A coligação que já foi
Por Baptista-Bastos
AS COISAS do Governo parecem opacas, mas não o são. Tudo se torna mais
claro, quando os pormenores se juntam, e o que entra a correr mundo
deixa de pertencer aos domínios do segredo mal cerzido. A coligação é
uma rima trôpega. Não são só as declarações de Pires de Lima que
denunciam o mal-estar e o desacordo no CDS quanto à "remodelação"; são
os nomes e a ofegante escassez da parada. É a ausência de Portas na
cerimónia de posse dos novos "governantes." E é, sobretudo, a frase
trucidante do Marcelo Rebelo de Sousa: "O primeiro-ministro perdeu a
paciência com Paulo Portas e com o PS." Ao dizê-lo, revelou à puridade
que Passos não é maleável às contrariedades próprias da democracia, e
que tem da democracia um conceito de carroça. Mas, também, que o
presidente do CDS não é lenço para se assoar, e que os seus impulsos não
se limitam às divertidas consequências de uma vichyçoise.
A
coligação é, afinal, o retrato de dois temperamentos e de dois
caracteres, dissociados por natureza, cultura e educação. O que torna
cada vez mais embaraçosas e contraproducentes as conexões entre os dois
partidos, e as relações internas em cada um deles. A verdade é que o
primeiro-ministro, quando declara, implícita e explicitamente, que fará o
preciso e o não-prescrito para ir em frente, até contra uma porta,
tem-no efectuado, inúmeras vezes, sem consultar o colega de aliança, o
que deixa muitos dirigentes centristas em estado de indignada fúria.

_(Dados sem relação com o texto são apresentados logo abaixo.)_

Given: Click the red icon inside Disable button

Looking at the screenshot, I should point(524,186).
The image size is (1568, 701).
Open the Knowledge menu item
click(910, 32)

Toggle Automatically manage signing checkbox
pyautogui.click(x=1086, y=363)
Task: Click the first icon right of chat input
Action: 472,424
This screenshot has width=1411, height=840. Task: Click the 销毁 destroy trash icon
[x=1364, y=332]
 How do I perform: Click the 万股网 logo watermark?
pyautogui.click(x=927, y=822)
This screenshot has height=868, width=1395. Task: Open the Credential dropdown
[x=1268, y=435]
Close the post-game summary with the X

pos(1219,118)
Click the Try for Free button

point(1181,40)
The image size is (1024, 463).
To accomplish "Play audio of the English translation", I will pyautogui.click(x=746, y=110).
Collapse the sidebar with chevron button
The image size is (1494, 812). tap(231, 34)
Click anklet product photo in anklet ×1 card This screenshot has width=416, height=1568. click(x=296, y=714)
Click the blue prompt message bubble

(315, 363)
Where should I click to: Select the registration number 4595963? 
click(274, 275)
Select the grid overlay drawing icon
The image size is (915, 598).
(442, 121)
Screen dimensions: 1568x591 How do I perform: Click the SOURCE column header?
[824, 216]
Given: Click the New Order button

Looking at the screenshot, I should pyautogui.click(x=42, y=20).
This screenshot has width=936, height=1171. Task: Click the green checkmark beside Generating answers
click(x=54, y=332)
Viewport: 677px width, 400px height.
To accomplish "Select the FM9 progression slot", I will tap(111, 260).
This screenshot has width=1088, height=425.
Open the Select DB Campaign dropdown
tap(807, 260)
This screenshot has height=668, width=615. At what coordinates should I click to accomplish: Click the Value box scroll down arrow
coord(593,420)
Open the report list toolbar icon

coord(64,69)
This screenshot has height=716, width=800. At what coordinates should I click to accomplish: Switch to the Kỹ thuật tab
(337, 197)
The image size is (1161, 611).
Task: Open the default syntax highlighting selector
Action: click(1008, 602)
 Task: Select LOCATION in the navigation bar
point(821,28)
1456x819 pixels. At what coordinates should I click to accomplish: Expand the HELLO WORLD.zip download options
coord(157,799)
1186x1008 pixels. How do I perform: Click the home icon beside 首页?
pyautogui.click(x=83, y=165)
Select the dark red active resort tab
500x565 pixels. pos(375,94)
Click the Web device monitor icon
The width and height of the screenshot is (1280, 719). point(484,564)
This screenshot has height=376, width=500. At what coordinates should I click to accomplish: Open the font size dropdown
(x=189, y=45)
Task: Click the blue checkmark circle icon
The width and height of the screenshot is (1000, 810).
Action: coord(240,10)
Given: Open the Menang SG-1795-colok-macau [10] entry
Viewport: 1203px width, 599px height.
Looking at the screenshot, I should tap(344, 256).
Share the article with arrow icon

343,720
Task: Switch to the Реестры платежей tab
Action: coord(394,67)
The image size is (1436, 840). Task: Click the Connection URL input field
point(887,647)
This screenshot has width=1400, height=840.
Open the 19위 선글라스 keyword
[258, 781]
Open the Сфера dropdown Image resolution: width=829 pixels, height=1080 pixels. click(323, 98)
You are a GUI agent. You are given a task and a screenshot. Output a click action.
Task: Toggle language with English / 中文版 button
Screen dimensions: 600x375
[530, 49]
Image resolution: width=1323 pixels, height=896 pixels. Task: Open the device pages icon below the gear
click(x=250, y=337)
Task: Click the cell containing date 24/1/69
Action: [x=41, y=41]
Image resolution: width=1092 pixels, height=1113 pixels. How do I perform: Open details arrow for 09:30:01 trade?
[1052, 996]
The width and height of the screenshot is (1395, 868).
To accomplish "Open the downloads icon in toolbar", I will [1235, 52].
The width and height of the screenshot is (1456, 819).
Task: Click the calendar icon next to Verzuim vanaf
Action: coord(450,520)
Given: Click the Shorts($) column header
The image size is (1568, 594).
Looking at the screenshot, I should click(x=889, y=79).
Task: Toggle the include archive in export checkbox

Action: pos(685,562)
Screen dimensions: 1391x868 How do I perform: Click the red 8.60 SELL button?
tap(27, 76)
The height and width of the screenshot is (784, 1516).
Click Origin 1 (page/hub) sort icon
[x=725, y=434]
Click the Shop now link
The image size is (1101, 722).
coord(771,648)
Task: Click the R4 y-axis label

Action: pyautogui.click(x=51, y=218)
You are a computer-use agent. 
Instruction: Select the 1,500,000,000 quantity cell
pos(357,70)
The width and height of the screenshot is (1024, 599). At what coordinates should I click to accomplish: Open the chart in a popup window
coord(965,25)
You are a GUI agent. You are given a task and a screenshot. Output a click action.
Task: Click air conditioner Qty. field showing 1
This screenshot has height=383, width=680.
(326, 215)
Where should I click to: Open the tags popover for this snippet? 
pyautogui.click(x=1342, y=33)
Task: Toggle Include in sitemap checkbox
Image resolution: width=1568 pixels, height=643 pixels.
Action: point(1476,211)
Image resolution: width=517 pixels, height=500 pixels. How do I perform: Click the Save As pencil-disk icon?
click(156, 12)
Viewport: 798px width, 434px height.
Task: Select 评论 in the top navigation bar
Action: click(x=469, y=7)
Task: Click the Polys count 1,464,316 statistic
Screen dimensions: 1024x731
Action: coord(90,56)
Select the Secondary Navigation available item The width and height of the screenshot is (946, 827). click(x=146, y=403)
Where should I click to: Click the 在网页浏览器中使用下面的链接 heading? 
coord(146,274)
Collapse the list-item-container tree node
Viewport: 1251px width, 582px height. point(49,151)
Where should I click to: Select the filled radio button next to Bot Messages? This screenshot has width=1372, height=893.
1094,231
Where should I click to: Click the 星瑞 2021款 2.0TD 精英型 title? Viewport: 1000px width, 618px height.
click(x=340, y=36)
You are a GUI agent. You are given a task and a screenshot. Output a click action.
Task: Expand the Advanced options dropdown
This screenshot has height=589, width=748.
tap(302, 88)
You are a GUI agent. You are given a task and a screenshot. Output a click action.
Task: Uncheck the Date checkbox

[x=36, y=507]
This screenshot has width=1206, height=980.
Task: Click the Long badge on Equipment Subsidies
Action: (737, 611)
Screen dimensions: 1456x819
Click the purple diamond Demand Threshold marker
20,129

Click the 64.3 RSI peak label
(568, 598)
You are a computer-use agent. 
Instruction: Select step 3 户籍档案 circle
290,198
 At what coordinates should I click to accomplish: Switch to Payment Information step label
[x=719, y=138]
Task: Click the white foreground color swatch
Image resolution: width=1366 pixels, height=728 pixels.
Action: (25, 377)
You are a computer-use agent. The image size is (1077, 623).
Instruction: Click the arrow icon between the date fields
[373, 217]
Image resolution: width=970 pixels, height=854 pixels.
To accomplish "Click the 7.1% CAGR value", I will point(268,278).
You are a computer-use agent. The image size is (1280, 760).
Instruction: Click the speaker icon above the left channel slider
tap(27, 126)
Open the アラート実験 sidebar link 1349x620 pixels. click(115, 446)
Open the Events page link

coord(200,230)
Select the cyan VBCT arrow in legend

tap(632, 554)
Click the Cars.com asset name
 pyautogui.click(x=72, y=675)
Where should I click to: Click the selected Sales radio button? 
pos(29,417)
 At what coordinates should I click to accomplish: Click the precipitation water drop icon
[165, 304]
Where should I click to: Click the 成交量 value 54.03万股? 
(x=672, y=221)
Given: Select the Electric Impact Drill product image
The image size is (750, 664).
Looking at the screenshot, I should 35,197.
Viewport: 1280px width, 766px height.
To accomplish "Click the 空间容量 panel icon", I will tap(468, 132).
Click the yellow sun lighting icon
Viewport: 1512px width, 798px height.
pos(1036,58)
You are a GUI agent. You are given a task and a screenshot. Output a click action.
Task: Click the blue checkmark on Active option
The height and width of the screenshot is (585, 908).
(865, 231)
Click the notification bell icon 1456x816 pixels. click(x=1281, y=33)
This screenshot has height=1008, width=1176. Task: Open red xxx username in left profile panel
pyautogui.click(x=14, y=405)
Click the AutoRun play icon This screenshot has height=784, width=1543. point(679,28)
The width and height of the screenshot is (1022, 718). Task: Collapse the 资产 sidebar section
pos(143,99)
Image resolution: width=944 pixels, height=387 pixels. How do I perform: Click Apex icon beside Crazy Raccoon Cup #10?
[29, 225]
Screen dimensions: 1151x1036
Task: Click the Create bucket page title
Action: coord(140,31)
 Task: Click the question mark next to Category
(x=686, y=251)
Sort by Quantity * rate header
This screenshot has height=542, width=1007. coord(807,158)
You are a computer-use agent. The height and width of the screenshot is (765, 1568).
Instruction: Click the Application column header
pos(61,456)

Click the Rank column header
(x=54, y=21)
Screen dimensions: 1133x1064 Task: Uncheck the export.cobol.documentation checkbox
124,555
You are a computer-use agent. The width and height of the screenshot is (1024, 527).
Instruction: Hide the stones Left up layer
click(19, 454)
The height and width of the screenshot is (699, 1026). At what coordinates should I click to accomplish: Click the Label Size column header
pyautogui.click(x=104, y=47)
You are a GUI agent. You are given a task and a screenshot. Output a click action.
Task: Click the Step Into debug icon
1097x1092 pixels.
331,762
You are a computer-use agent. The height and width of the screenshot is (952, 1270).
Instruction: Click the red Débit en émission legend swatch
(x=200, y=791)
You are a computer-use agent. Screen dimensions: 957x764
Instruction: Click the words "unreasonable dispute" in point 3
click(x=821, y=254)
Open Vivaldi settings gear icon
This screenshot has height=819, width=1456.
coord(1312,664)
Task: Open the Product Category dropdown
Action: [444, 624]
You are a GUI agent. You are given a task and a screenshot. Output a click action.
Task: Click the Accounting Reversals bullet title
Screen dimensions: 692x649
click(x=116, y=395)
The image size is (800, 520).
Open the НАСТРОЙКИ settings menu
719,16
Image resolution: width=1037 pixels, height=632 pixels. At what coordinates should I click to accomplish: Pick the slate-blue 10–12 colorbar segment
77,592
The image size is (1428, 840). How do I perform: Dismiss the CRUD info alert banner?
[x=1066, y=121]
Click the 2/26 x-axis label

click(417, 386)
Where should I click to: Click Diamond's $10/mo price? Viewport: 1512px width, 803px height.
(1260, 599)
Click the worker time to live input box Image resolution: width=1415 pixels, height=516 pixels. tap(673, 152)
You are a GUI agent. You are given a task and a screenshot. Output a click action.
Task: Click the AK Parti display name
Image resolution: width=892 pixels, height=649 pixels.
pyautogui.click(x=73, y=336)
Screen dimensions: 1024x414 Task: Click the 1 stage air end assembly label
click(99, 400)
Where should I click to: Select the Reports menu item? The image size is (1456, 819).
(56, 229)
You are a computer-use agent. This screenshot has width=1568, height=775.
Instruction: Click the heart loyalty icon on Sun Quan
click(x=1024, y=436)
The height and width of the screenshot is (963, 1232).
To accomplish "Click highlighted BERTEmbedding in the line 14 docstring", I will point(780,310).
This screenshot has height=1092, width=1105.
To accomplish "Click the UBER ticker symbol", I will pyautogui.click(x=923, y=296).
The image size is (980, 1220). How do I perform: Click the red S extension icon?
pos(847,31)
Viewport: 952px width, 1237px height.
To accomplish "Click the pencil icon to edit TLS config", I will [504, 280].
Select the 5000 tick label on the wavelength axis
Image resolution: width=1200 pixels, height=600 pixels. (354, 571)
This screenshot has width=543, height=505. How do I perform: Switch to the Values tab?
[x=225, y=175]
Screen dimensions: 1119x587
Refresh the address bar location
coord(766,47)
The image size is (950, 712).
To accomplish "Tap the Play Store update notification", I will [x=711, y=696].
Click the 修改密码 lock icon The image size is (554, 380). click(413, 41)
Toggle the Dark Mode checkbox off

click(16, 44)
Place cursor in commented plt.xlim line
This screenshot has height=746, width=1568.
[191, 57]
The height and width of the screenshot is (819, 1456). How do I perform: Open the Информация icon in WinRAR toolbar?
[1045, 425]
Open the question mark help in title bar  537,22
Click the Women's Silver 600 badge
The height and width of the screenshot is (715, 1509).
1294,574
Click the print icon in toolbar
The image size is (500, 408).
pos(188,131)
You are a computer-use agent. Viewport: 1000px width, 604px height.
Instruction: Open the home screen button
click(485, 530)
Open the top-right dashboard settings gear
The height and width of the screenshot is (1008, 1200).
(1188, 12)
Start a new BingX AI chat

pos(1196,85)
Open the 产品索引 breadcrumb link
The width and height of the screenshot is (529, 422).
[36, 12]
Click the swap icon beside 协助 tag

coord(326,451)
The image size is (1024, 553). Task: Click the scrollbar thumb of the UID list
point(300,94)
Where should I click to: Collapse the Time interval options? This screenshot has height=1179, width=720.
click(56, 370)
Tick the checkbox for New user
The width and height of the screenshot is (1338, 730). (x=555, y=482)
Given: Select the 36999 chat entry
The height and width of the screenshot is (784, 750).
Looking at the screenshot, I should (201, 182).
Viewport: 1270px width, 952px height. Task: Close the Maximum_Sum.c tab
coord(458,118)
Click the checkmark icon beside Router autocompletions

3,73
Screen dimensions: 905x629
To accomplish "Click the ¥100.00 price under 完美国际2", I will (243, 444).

Esta tibieza de espírito de Portas, a sua doçura e contemporização têm
deixado muita gente estupefacta, registando-se, entre muitos CDS's, uma
tendência alastrante para a intriga e para a malevolência. Haverá razões
ocultas para tal alteração de índole?, perguntam-se.
Declaradamente,
algo se passa. Paulo Portas, do que de ele se conhece, sempre foi um
homem de ideias de seu, culto e lido, conservador mas não neoliberal, e
as políticas do Governo têm atropelado, violentas, as suas convicções e
estatura ética. A regressão inclemente que o Executivo tem imposto a
Portugal e aos portugueses não se lhe coaduna, nem aos costumes nem à
cultura e muito menos à percepção que sempre demonstrou possuir da
política e da história.
Estas pequenas perversões podem servir de
gáudio a comentadores apressados e a socialistas em trânsito, mas nada
resolvem dos nossos padecimentos, dia a dia mais gravosos, com o aumento
dos infortúnios e o desespero de percebermos que nada se solucionará
com a substituição de um partido por outro. A Europa tem servido de
respaldo a muitas patifarias que nos têm sido feitas. A verdade, porém, é
que a subserviência de Passos como a adulação anterior de Sócrates à
chanceler Merkel e aos seus objectivos não ajudam a desembrulhar o
imbróglio, porque nem um nem outro tiveram ou têm a preocupação de mudar
o mundo e de transformar a vida. Compreenda quem quiser compreender.